Cuenta corriente
Alicia Salgado - Dinero En Imagen
Desde principios de enero, Robin Brooks, fellow de Brookings Institution y tiempo atrás economista del Instituto de Finanzas Internacionales, ha puesto sobre la mesa de la discusión pública en X dos temas relevantes: el estructural estancamiento de la economía mexicana desde 2007, a pesar del Nafta-T-MEC y la vecindad con el mercado más grande del mundo, y el sostenimiento de altas tasas de interés en comparación con otros mercados emergentes para retener flujos de inversión.
Brooks es una voz enterada porque, además de claro, es contundente en su opinión.
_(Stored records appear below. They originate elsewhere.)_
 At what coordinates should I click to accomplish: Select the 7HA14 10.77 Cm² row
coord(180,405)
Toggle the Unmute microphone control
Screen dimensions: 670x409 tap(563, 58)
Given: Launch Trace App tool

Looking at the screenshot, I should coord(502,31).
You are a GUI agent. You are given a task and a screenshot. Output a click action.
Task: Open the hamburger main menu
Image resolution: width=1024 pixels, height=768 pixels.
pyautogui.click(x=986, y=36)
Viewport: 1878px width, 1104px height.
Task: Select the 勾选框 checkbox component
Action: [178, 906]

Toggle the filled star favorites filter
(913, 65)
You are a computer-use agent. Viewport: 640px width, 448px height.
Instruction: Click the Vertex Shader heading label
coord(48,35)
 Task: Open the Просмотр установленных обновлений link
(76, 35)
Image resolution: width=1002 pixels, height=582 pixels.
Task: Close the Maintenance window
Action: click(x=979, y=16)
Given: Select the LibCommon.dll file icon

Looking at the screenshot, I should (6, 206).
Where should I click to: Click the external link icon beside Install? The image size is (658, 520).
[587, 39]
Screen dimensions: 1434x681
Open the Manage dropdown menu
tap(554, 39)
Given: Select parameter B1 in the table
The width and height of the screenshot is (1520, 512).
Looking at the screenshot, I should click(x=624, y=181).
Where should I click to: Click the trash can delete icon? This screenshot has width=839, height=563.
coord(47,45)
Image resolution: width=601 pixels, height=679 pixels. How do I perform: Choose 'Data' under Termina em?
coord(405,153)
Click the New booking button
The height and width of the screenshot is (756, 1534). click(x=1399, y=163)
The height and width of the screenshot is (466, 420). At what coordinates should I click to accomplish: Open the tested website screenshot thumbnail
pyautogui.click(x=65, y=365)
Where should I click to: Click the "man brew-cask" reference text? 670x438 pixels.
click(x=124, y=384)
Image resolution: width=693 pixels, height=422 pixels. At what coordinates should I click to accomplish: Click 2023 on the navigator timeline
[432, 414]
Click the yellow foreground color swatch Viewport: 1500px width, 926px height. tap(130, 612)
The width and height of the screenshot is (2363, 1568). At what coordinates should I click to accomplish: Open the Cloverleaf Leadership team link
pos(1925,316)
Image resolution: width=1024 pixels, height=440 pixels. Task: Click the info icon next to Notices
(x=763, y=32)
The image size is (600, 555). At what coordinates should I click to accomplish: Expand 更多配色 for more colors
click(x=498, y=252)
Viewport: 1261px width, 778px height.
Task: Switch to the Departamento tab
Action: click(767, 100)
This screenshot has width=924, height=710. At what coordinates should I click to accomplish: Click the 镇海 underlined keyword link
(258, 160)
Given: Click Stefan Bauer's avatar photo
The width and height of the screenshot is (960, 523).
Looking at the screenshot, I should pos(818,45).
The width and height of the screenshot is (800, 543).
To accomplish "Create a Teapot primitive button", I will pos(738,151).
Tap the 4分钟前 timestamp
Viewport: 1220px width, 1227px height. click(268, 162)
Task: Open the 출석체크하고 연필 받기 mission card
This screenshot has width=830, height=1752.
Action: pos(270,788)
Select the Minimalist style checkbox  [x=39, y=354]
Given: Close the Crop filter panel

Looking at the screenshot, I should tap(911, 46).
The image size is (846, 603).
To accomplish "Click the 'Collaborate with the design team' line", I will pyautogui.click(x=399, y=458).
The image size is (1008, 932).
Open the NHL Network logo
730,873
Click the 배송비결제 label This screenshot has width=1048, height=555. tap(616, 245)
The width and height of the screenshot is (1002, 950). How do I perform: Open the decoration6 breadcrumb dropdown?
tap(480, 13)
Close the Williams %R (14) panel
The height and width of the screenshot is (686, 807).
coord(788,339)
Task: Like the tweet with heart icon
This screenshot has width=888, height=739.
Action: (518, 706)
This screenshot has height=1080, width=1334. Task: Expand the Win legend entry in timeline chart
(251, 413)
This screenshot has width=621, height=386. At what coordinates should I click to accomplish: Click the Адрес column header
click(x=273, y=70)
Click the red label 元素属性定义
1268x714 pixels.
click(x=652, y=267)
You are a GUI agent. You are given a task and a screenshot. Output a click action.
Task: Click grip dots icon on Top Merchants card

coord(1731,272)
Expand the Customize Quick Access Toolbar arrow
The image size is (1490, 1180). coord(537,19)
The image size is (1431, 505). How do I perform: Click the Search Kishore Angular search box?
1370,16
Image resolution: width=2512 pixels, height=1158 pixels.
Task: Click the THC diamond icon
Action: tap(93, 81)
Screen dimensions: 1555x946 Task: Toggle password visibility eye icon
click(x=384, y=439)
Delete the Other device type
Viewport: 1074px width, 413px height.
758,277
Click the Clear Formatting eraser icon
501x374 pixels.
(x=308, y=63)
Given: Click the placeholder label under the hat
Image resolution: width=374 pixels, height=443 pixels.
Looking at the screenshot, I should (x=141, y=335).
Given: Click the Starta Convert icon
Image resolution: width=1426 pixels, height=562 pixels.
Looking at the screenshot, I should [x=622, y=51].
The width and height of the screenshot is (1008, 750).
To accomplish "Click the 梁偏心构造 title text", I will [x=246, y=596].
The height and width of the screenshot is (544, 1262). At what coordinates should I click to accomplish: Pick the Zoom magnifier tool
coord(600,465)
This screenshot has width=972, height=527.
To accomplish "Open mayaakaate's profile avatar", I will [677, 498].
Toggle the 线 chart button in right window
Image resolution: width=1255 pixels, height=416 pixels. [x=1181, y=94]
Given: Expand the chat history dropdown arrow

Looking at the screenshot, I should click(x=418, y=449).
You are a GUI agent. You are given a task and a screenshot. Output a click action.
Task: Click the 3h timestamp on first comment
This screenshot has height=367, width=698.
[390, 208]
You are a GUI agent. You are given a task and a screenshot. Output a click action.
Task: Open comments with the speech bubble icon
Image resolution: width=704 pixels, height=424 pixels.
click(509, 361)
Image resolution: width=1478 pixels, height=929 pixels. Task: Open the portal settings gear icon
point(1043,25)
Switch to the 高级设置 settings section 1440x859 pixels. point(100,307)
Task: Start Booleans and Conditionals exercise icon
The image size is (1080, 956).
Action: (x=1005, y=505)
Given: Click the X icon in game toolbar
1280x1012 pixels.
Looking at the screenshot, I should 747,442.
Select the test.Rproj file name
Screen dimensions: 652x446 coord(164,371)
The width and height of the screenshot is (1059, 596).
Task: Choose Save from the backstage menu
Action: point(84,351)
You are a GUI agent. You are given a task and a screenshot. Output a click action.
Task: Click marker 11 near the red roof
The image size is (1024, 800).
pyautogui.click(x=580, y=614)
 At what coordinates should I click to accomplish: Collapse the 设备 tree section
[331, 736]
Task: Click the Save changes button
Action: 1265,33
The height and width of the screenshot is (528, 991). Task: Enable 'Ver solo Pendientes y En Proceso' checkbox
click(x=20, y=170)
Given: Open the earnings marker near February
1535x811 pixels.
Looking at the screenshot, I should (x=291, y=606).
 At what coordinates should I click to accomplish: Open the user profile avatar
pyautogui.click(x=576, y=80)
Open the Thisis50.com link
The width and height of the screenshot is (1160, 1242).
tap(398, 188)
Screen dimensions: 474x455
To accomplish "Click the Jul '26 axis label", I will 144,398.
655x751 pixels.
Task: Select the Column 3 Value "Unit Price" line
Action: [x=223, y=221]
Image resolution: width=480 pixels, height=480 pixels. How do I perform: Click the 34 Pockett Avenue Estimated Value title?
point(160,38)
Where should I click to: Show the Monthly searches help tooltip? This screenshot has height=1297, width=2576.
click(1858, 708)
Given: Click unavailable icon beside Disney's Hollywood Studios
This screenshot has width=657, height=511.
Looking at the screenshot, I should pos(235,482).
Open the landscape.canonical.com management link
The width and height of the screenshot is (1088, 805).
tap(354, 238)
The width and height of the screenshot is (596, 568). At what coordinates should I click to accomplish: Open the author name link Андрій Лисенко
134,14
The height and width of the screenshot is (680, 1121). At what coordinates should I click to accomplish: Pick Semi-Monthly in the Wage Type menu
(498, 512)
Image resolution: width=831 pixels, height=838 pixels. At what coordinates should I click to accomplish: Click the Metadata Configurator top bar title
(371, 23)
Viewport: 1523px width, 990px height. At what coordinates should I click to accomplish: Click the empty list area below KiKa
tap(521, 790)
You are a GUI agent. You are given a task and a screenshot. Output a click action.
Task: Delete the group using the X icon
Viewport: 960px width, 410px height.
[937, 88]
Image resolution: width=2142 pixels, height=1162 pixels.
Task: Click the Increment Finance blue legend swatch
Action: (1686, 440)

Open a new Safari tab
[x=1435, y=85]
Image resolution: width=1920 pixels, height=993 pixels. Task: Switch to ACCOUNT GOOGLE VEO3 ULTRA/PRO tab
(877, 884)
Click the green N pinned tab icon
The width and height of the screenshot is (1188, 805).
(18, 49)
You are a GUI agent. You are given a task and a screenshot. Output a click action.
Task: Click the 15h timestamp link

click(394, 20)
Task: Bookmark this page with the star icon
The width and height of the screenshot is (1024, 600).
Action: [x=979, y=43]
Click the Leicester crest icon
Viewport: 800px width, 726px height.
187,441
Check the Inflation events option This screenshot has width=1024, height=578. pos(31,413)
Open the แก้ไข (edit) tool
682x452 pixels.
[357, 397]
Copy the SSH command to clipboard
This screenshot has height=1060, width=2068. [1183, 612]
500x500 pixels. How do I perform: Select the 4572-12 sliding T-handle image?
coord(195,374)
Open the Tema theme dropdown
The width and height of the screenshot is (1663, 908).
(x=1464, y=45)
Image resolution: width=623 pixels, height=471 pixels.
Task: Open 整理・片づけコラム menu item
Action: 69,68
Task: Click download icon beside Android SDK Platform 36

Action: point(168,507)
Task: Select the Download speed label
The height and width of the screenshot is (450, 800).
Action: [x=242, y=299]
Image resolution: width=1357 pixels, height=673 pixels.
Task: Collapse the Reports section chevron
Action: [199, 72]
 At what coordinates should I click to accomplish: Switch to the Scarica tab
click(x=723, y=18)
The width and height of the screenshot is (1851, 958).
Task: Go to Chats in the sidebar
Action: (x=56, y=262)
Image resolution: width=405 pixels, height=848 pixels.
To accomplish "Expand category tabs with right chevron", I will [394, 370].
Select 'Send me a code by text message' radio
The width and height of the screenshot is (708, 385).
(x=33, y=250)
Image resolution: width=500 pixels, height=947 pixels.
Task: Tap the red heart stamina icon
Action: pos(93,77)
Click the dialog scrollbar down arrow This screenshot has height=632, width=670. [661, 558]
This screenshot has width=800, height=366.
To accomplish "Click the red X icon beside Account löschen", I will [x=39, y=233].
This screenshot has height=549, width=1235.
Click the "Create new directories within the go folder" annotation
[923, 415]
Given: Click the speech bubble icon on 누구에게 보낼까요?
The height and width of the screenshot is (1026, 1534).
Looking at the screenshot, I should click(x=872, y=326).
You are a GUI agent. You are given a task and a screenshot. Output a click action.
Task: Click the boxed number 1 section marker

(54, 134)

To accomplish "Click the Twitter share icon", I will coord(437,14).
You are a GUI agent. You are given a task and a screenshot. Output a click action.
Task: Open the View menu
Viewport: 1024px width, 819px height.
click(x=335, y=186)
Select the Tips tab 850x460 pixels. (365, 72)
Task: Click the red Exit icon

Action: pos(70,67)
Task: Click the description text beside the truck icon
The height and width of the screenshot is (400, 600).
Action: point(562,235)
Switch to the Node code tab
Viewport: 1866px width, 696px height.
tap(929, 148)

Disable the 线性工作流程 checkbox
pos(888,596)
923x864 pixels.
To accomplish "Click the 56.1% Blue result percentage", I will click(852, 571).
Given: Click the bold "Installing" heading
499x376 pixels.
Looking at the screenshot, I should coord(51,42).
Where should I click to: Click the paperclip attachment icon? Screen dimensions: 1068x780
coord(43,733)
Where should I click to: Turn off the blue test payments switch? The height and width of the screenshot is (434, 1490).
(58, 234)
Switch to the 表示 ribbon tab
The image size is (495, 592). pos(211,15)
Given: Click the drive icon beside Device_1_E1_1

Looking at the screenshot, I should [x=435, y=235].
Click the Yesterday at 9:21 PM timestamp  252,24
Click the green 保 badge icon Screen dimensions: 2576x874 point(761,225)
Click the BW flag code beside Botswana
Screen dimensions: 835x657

Muchos economistas mexicanos y externos coinciden con Brooks: la razón del estancamiento económico de México es complejo, como resulta complejo hoy entender por qué con el superpeso y el crecimiento de importaciones alimenticias, que incluyen granos y alimentos básicos, tenemos repunte en la inflación.
México, cierto, tiene una de las tasas de interés reales más altas del mundo (aun cuando se ha contraído desde el nivel pospandémico en 400 puntos base), pero las tasas altas no implican la tasa baja de crecimiento, pues el país no ha crecido desde 2016.